8/10
A great movie.
20 June 1999
Although this movie is suffering from a shaky script, Sibirskij tsiryulnuk makes for a very entertaining movie. The pretty face of Julia Ormond, the beautiful camera work of Franco Di Giacomo and Pavel Lebeshev, the terrific classical music and the story, that is nothing more than a spiced up love story, combine to something that is much, much more than the sum of its parts. The Barber is an entertaining, very funny cinematic ride that doesn't bore for any one of its 180 (yep it's that long) minutes.

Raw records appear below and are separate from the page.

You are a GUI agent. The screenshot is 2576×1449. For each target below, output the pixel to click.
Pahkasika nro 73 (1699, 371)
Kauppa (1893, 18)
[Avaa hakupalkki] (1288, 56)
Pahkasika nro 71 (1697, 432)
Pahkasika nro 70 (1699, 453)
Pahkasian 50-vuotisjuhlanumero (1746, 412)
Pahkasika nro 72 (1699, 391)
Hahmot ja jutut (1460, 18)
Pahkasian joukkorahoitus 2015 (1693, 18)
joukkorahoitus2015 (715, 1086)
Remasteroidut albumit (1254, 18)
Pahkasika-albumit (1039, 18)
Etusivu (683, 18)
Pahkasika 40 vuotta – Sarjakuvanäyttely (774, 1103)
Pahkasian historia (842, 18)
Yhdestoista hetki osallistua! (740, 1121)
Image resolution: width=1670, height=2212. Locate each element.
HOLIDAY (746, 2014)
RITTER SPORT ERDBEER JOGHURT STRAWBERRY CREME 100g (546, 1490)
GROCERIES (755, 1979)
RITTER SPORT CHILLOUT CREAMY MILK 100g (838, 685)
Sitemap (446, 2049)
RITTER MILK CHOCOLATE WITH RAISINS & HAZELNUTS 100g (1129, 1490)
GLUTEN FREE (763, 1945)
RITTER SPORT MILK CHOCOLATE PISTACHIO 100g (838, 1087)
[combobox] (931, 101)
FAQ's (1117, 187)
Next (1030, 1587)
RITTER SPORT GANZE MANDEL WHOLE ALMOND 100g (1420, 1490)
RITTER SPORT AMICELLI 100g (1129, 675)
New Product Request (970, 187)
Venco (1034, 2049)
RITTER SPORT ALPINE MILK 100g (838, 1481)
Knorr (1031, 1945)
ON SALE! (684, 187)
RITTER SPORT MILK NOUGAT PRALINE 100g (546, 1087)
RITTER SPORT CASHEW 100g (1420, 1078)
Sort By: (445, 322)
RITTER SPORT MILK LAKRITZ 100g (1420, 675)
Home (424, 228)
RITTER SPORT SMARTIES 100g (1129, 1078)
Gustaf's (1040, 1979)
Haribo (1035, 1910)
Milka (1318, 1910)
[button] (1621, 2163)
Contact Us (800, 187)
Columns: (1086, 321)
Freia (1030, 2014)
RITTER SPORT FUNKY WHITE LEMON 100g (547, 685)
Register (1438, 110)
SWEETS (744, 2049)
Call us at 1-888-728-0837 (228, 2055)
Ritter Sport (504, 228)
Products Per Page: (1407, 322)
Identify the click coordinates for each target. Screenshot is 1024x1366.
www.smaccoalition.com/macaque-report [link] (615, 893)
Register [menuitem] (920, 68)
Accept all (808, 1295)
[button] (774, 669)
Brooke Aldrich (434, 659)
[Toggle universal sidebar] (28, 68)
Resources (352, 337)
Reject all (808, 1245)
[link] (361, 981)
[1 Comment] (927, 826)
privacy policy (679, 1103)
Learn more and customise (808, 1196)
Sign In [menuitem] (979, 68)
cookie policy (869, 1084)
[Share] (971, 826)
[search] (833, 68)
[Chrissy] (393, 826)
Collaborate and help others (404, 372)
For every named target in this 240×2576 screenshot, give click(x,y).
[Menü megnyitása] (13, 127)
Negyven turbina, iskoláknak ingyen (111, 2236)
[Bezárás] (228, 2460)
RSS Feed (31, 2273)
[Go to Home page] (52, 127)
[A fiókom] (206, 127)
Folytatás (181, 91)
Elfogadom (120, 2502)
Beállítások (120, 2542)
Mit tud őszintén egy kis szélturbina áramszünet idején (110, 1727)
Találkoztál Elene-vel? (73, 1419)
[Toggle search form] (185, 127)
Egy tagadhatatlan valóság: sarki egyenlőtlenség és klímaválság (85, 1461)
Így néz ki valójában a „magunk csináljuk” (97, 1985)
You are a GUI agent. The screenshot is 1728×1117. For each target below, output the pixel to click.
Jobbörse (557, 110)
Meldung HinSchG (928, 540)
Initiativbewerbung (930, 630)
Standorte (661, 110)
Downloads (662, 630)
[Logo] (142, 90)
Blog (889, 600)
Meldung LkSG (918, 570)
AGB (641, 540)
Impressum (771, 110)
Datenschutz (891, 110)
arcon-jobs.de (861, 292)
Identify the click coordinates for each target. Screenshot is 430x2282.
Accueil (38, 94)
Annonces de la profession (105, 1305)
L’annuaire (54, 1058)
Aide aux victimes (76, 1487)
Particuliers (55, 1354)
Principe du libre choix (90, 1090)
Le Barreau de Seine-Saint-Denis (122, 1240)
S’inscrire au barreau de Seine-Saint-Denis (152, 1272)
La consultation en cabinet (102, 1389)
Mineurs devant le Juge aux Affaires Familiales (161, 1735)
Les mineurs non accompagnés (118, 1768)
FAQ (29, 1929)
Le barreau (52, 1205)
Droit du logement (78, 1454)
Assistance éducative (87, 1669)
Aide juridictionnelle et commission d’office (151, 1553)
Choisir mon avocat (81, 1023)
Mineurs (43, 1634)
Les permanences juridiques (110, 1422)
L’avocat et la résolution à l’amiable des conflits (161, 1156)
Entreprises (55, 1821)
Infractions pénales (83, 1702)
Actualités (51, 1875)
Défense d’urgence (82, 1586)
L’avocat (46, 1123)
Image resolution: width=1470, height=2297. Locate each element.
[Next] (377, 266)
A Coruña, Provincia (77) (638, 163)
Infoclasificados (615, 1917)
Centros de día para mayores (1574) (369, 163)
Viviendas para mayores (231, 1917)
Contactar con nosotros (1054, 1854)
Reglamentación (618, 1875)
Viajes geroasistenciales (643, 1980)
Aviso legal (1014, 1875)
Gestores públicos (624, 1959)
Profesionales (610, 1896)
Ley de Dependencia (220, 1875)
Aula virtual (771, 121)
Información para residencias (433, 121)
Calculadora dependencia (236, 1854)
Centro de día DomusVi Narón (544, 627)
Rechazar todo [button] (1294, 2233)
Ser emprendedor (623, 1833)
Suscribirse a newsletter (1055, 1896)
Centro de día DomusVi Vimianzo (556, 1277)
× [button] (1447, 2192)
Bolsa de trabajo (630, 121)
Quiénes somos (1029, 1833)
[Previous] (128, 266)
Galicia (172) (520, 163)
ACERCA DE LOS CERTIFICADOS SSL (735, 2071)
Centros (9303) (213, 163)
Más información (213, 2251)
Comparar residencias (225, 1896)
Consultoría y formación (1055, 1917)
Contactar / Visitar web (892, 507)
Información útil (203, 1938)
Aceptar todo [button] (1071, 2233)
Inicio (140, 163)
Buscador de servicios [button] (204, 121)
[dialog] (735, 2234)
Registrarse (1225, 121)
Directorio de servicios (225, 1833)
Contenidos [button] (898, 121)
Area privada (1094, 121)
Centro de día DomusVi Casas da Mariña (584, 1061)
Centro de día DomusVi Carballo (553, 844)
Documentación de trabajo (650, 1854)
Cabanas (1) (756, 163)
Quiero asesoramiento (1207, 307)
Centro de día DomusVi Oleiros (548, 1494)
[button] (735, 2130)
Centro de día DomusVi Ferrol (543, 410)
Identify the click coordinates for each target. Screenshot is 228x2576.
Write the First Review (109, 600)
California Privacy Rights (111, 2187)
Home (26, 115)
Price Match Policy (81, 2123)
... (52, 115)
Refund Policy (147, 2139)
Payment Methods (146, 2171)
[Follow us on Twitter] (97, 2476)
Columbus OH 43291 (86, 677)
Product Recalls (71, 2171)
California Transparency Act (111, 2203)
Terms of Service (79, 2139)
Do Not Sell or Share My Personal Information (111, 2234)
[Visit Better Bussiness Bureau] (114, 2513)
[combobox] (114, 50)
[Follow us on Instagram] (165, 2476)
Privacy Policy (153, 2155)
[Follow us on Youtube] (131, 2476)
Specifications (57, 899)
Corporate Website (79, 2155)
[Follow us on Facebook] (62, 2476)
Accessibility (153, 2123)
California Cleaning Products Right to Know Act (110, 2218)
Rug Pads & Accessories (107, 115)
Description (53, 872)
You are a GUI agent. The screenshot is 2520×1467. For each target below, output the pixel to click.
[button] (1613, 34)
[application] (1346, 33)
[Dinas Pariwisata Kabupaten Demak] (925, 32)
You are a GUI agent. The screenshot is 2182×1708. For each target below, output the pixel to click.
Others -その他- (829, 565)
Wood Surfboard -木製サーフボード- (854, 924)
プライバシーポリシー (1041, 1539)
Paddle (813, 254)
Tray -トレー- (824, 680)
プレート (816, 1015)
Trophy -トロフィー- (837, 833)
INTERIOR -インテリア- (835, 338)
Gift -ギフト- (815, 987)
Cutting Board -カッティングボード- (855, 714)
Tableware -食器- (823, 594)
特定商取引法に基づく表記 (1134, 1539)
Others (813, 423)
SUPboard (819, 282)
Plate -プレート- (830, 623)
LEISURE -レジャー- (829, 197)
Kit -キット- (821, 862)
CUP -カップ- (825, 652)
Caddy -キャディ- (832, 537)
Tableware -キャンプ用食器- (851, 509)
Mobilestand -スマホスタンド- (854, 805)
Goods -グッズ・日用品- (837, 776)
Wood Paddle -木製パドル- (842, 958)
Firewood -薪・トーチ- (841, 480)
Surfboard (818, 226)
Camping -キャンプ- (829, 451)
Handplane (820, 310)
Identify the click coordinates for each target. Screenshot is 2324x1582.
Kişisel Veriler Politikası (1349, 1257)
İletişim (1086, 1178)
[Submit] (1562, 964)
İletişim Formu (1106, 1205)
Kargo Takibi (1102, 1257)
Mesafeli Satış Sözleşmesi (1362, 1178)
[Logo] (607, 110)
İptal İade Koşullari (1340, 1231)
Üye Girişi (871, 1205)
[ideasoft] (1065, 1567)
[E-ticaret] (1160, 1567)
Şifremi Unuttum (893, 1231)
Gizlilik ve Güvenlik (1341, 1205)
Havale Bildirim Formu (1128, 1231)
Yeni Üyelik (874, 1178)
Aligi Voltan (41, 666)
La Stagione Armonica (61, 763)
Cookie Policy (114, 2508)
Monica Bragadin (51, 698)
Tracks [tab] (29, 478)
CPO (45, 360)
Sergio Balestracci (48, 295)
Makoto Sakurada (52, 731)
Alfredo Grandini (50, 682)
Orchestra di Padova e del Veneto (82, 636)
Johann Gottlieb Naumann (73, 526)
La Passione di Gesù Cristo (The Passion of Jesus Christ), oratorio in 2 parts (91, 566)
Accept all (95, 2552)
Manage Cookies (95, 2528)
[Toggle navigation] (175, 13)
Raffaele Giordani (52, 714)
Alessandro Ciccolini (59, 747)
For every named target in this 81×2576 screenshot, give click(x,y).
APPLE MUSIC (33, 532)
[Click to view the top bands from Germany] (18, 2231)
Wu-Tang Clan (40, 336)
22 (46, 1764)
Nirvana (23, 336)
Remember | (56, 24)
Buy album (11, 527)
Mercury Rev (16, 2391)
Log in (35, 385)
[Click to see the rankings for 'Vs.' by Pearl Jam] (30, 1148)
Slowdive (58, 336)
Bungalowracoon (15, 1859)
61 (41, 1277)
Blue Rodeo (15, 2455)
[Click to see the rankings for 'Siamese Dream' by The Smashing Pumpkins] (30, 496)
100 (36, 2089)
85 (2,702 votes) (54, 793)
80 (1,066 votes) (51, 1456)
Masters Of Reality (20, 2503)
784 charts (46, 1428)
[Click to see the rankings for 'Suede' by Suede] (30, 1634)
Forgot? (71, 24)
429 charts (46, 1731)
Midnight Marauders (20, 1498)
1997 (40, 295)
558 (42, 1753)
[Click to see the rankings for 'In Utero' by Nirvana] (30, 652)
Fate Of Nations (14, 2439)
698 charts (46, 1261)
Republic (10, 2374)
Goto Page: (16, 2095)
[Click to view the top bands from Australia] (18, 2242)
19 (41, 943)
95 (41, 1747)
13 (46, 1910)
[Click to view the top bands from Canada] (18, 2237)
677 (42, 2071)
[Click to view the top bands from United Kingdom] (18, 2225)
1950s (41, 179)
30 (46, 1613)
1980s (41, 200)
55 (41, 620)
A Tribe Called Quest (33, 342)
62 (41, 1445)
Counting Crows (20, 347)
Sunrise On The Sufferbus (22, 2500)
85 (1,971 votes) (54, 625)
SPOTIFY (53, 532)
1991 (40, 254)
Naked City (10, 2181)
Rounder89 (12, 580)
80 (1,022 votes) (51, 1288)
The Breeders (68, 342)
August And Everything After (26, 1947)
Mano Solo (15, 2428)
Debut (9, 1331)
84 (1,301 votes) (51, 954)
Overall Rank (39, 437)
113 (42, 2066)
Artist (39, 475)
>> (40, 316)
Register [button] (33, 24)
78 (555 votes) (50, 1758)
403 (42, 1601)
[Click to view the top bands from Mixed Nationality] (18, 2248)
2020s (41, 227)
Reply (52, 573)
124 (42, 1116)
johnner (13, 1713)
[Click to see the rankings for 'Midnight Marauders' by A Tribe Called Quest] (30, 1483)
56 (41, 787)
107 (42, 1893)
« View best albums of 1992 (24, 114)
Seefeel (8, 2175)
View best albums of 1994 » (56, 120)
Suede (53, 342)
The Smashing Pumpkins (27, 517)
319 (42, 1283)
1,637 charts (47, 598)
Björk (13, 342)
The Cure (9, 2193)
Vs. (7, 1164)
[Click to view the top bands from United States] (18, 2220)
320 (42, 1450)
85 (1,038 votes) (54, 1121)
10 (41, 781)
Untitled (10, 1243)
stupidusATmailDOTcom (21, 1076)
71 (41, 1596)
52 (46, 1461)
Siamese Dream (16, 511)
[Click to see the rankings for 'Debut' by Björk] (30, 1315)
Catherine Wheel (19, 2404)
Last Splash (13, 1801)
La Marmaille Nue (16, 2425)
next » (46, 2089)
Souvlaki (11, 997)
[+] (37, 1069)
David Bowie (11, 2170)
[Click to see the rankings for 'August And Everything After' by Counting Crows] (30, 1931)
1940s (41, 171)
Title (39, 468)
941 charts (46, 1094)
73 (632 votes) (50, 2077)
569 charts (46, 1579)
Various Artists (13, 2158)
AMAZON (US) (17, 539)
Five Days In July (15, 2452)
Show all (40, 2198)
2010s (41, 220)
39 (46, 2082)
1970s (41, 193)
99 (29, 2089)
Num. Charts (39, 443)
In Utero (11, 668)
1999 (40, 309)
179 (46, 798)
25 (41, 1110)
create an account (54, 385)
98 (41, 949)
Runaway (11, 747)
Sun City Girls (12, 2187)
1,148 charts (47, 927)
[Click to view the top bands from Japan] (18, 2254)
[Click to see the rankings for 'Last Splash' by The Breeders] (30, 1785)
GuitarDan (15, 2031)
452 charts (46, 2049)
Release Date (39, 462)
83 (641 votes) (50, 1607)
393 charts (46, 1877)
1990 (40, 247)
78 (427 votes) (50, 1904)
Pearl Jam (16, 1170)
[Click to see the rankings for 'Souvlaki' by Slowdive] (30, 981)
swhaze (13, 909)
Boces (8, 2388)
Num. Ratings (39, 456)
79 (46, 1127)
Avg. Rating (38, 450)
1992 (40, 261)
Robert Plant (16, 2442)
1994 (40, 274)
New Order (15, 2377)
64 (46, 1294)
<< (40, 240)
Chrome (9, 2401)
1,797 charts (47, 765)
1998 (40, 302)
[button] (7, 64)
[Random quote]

Julia Ormond is Jane Callahan, coming to Moscow to help her father out in obtaining funding for some technical project he is working on. Nothing more than a framework to accommodate the love story between Jane and Andrei Tolstoy (no connection to the writer) as played by Oleg Menshikov. Oleg, already an actor since 1981 (!), is doing a very good job as the tormented lover caught in-between his love for Jane and the military academy he's studying at.

There are some bad voice oversee, some of the acting isn't fully up to par and some scenes or part of some scenes are totally unnecessary. But, the rest of the movie easily makes up for the minor mistakes made here and there. Halfway through the movie, Jane and a Russian general she is trying to convince in sponsoring her fathers project, visit a Russian carnival. Having a hard time in trying, she convinces the general, who doesn't drink, in taking a vodka. From there on, its 15 minutes of Hilarious fun, where the general turns out to be an alcoholic, tries to conquer Napoleon and almost joins in a staged fist fight between some 75 half naked men.

I expected a bit more of a classic in the making when I went to see the Barber. Something more of an epic. I definitely didn't get what I was expecting. But the movie is nice to watch, being funny and entertaining. Yes, the script leaves some strings untied, but still, worth a screening.